**Exercise**
Repeat exactly, and only, the lines of the entries below from the one with "This screenshot has height=631, width=700." through the one with "Request a quote", both ends included.

____________

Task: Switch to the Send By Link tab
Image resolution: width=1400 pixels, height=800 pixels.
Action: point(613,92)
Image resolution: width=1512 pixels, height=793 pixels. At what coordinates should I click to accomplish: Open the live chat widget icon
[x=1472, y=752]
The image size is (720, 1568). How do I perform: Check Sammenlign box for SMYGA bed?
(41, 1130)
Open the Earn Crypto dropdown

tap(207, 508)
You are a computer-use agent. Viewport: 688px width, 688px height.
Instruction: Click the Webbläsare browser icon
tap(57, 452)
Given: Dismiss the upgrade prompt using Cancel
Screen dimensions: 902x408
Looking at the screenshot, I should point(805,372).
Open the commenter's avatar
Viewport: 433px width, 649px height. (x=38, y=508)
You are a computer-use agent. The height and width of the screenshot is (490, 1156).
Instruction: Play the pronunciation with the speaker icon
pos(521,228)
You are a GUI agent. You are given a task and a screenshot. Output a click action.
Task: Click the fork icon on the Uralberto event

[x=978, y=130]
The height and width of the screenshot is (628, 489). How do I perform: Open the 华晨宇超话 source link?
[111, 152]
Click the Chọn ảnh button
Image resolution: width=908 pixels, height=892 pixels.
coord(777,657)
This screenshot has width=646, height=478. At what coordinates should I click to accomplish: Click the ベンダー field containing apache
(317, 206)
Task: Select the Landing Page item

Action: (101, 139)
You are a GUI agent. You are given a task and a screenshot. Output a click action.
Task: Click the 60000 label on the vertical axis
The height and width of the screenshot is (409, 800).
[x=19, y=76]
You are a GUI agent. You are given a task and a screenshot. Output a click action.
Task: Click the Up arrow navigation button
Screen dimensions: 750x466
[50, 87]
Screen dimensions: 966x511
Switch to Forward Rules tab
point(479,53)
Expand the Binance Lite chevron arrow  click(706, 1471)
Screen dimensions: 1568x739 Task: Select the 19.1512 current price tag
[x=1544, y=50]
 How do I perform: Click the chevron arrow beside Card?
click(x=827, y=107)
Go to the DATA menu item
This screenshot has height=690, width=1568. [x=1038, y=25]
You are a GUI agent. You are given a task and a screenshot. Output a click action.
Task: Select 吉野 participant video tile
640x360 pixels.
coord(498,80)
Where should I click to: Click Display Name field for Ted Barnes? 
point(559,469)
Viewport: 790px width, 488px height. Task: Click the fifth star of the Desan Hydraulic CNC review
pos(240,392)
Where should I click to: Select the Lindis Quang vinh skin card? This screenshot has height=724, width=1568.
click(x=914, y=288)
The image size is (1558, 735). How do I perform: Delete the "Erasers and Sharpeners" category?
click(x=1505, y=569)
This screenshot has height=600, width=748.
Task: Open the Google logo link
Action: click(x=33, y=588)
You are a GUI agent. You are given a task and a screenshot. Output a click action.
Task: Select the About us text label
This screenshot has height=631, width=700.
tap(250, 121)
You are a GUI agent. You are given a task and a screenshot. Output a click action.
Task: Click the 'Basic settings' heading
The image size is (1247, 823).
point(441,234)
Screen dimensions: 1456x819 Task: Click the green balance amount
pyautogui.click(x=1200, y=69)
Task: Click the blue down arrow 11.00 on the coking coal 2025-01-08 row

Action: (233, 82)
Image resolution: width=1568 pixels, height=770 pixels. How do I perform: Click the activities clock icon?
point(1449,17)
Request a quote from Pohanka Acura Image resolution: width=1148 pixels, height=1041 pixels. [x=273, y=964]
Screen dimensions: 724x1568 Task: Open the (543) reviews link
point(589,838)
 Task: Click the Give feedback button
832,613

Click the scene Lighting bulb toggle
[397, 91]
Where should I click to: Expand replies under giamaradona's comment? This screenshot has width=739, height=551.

____________

**Response area**
This screenshot has height=631, width=700.
tap(250, 121)
You are a GUI agent. You are given a task and a screenshot. Output a click action.
Task: Click the 'Basic settings' heading
The image size is (1247, 823).
point(441,234)
Screen dimensions: 1456x819 Task: Click the green balance amount
pyautogui.click(x=1200, y=69)
Task: Click the blue down arrow 11.00 on the coking coal 2025-01-08 row

Action: (233, 82)
Image resolution: width=1568 pixels, height=770 pixels. How do I perform: Click the activities clock icon?
point(1449,17)
Request a quote from Pohanka Acura Image resolution: width=1148 pixels, height=1041 pixels. [x=273, y=964]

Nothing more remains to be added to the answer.